- What to produce: Using the data below, set down every line from the one containing "Where should I" through the one containing "Task: Enable Mostrar sólo con Stock checkbox", inclusive and unchanged. Pictures are to be skipped.

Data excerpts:
§

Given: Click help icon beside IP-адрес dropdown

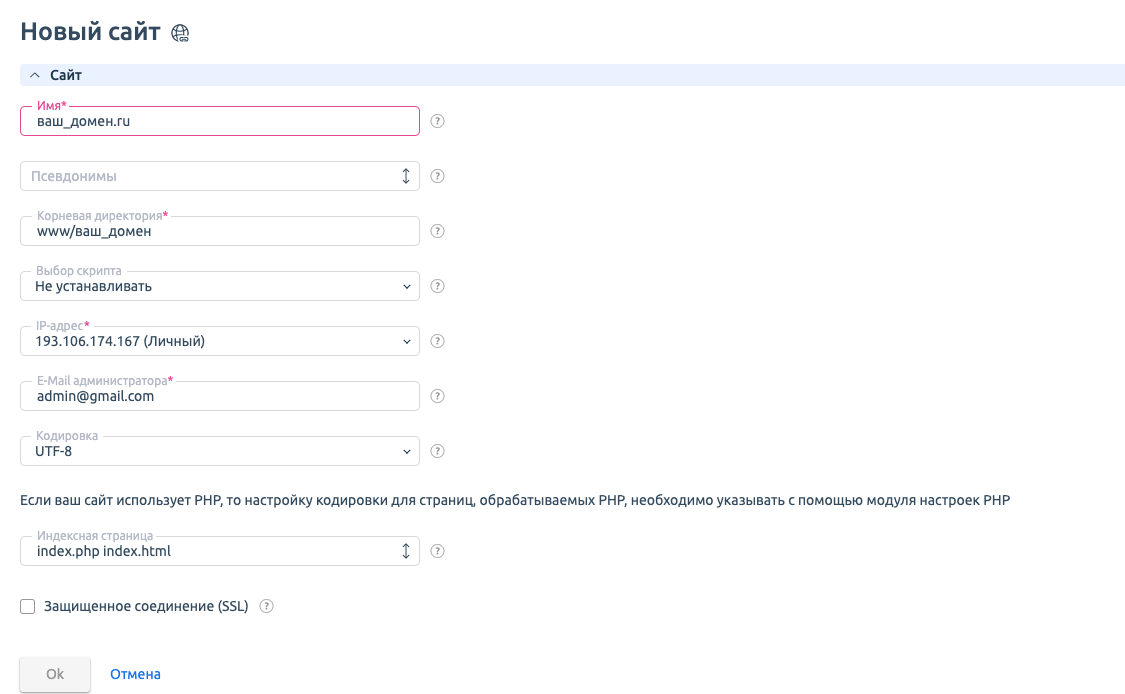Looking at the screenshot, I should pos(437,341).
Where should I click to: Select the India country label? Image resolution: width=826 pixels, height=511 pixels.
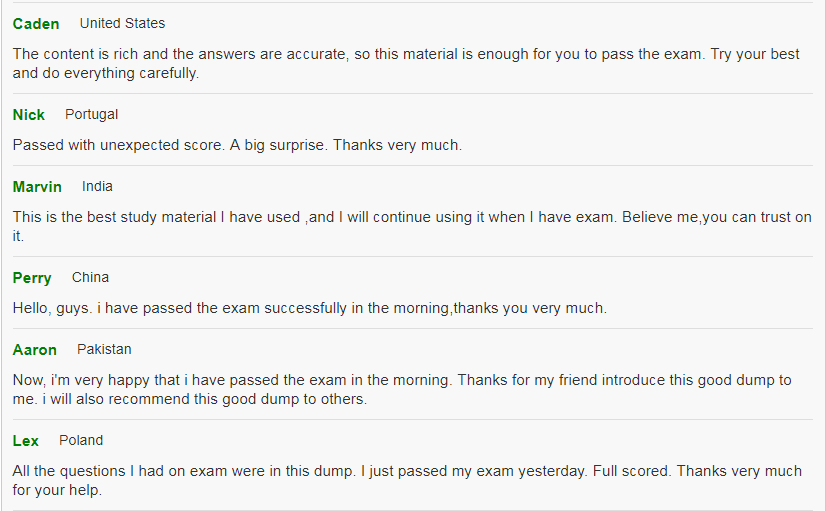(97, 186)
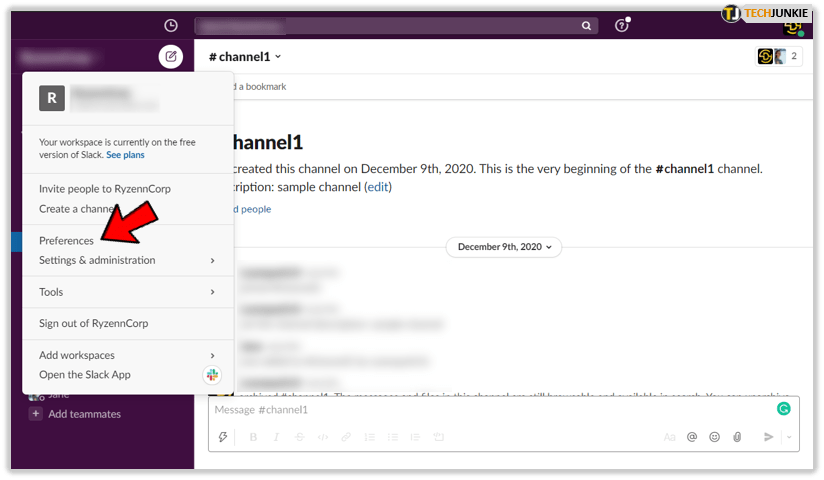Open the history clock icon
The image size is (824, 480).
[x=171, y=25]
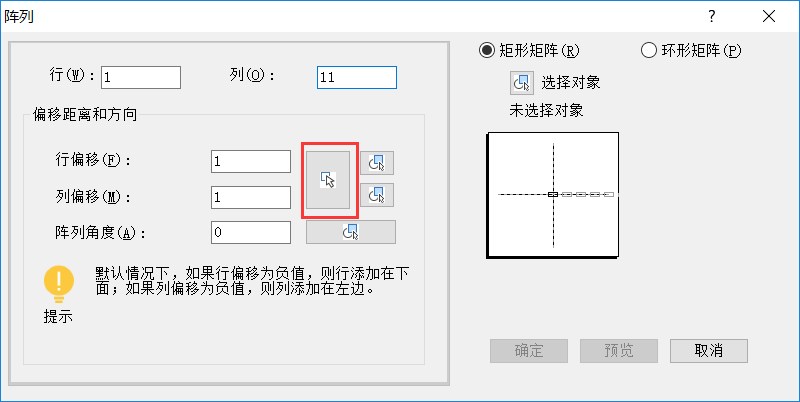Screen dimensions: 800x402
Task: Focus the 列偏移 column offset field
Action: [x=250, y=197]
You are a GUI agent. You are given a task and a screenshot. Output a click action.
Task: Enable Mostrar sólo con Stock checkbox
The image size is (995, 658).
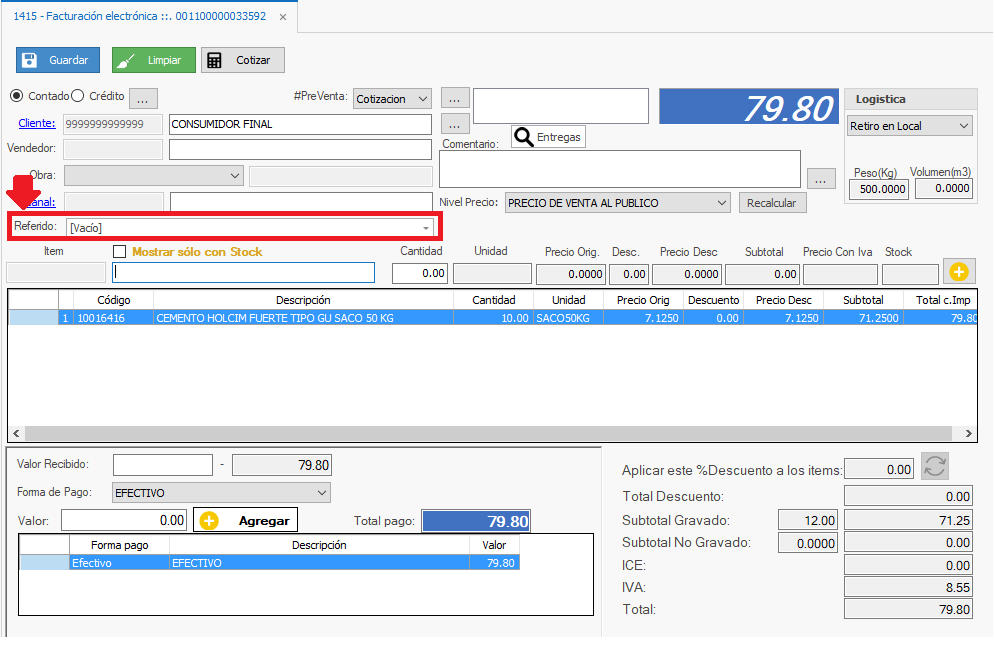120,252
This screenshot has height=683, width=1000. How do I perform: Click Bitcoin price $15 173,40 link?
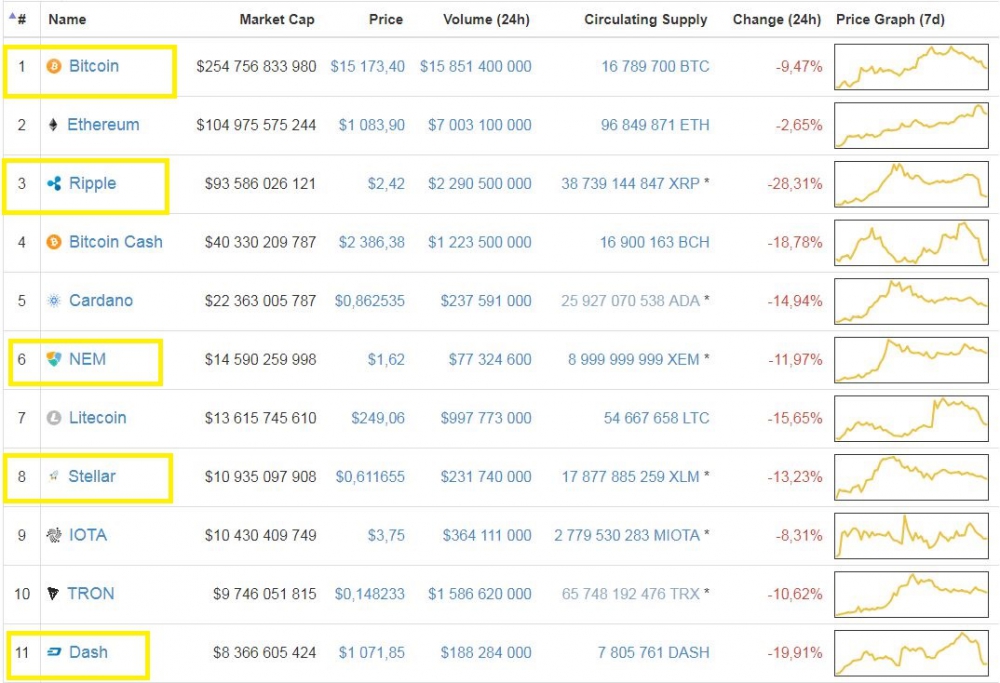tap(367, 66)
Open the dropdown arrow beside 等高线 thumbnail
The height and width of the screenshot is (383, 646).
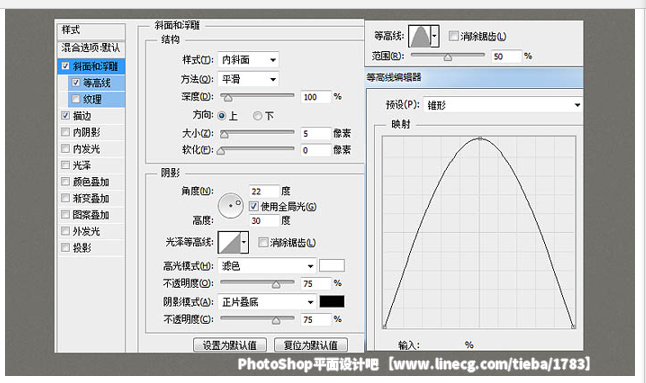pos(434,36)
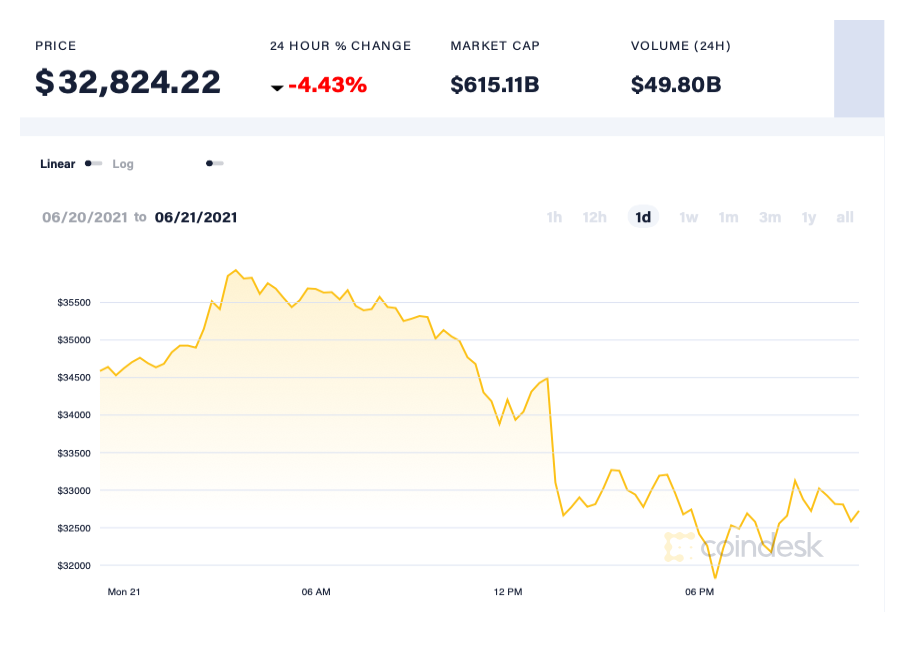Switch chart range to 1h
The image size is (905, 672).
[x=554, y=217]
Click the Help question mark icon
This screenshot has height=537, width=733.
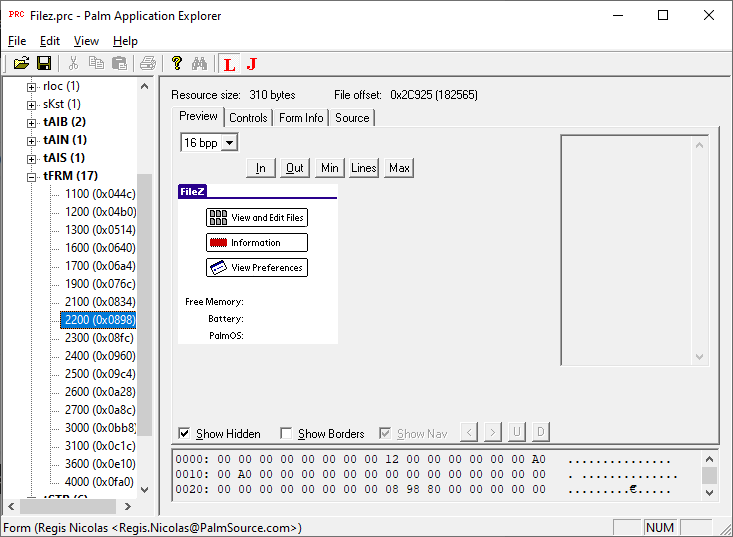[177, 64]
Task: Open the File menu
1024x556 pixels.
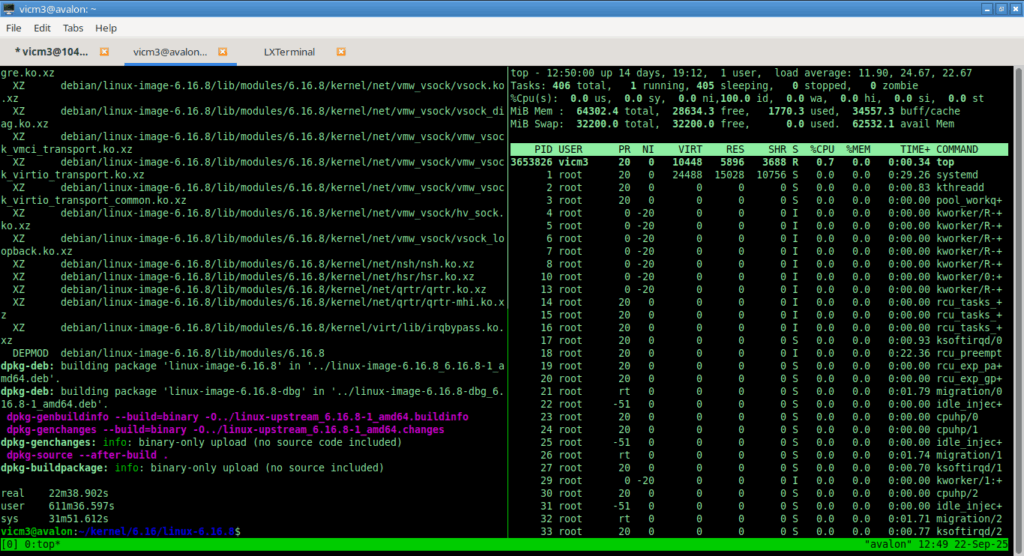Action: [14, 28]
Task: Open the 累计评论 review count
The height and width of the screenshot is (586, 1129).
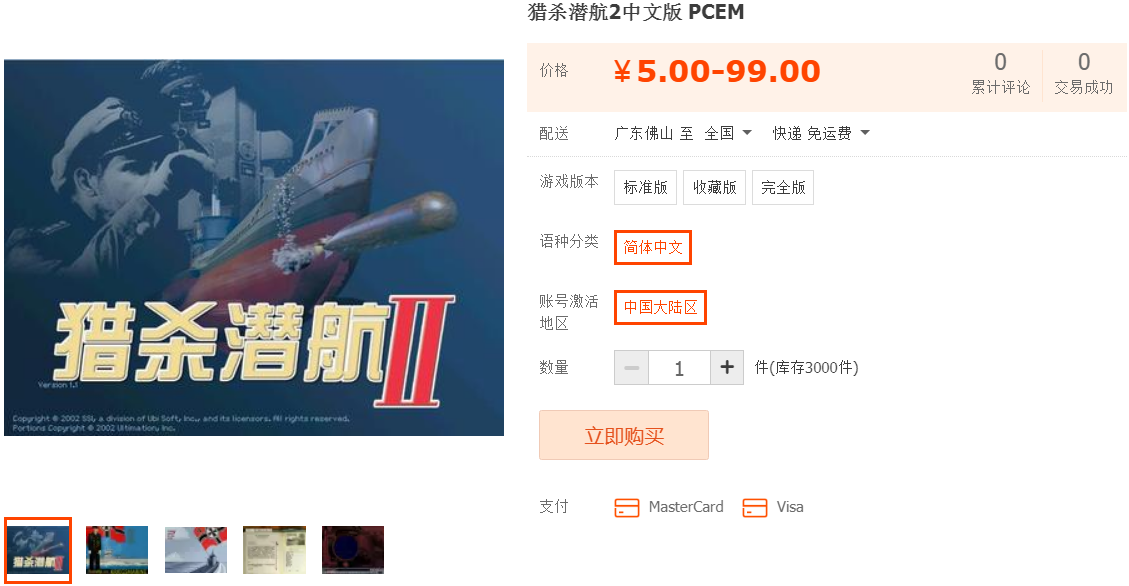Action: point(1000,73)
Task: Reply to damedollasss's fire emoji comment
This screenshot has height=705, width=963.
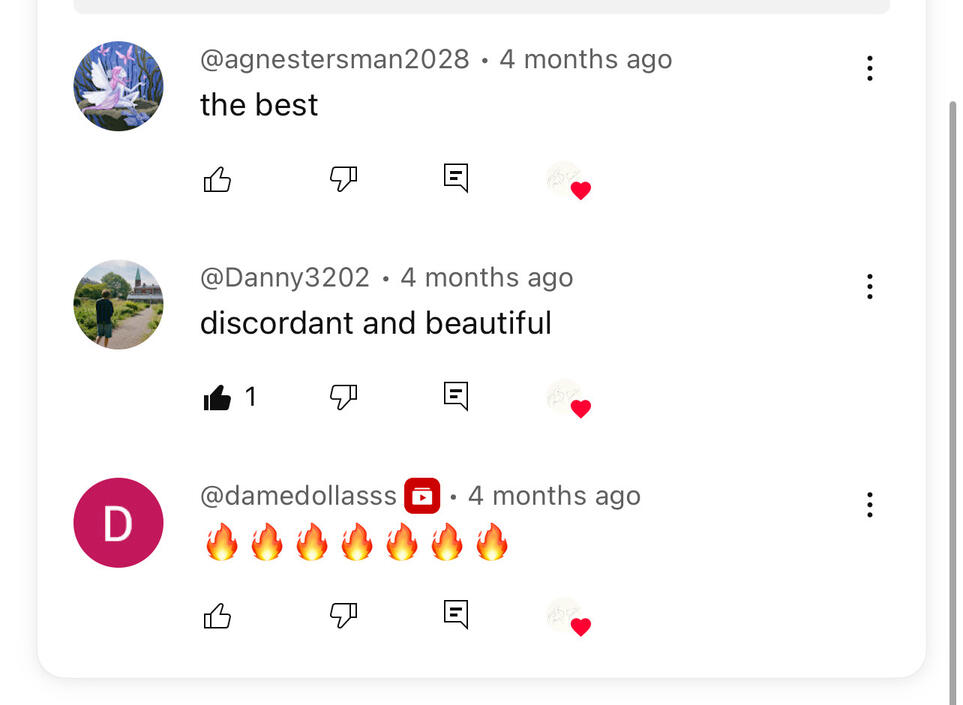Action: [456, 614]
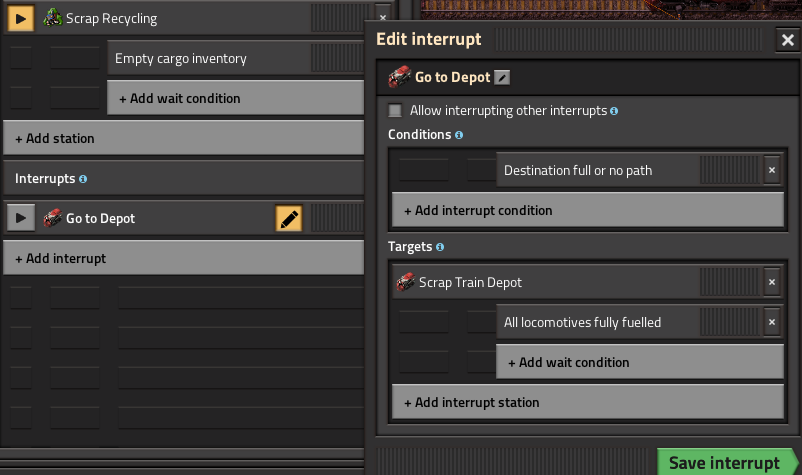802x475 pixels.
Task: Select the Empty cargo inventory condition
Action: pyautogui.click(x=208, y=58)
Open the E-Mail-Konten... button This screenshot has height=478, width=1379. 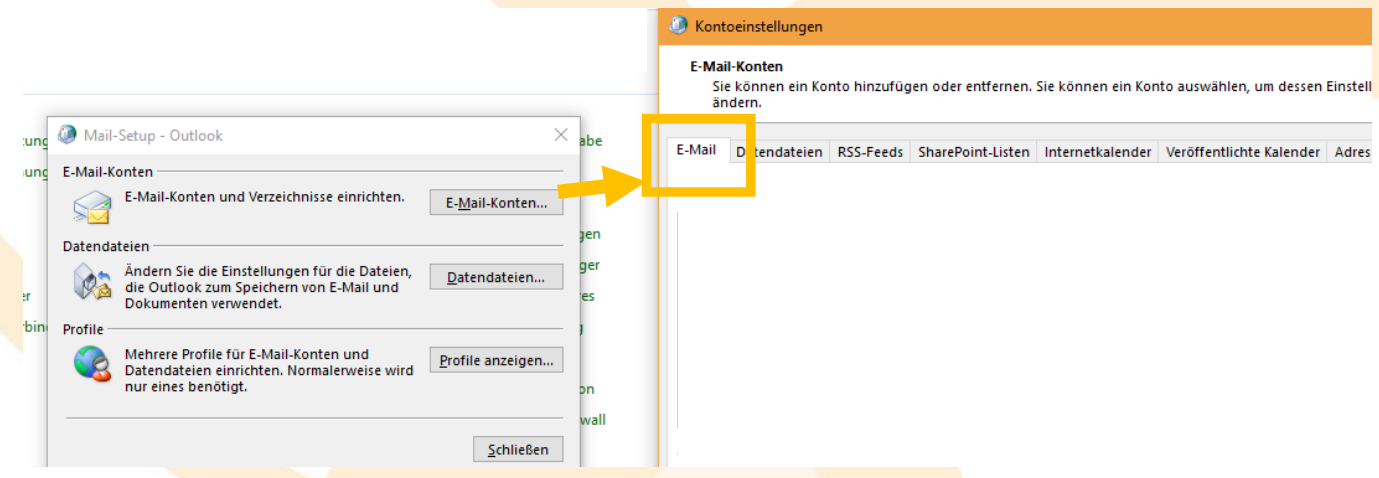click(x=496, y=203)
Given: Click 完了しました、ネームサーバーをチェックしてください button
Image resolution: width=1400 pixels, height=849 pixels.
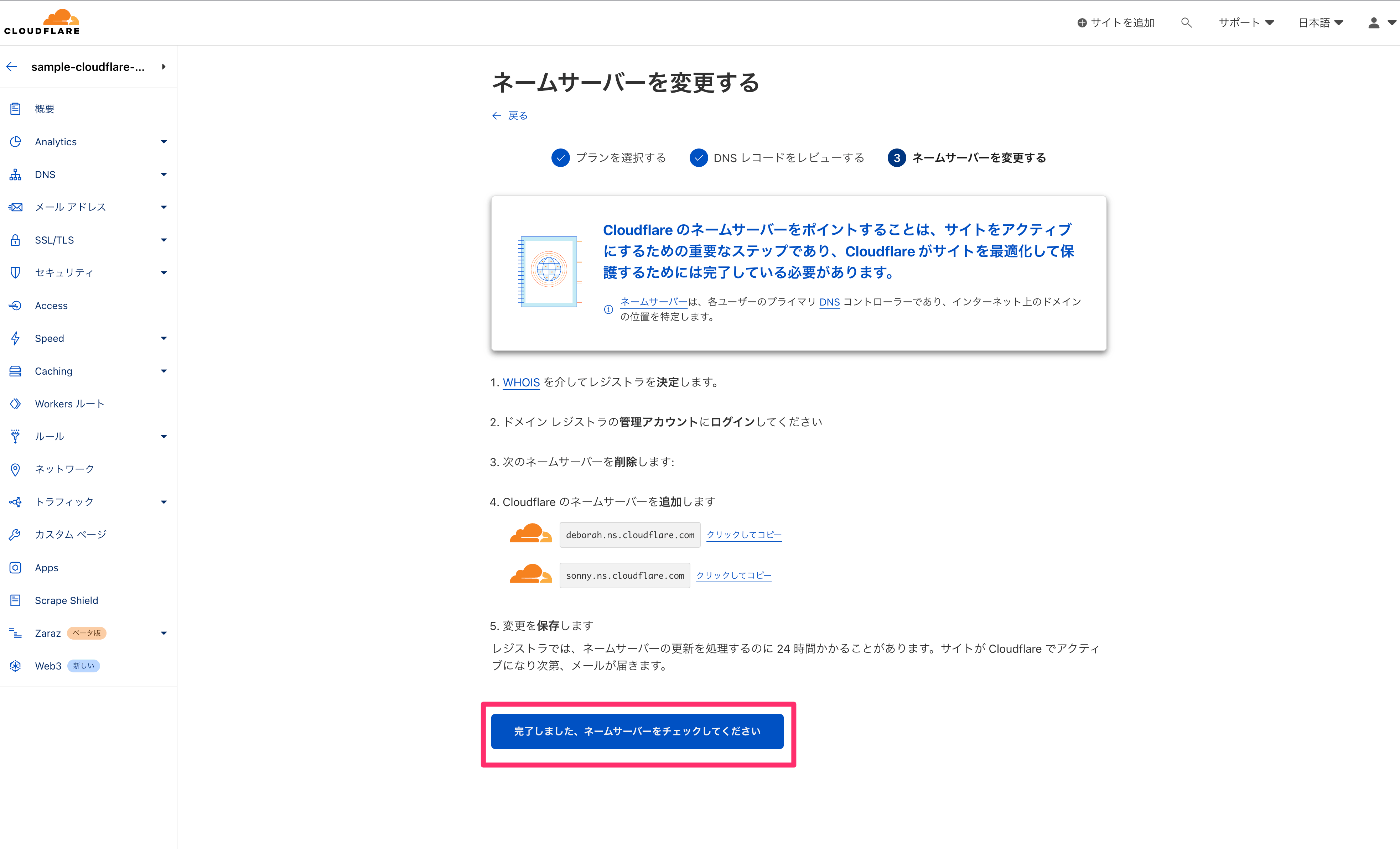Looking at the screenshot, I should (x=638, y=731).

§

- Result:
Where should I click to: Select the India country label? Image resolution: width=826 pixels, height=511 pixels.
(97, 186)
Open the history clock icon
The image size is (824, 480).
[x=171, y=25]
Screen dimensions: 800x402
Task: Focus the 列偏移 column offset field
Action: [x=250, y=197]
You are a GUI agent. You are given a task and a screenshot. Output a click action.
Task: Enable Mostrar sólo con Stock checkbox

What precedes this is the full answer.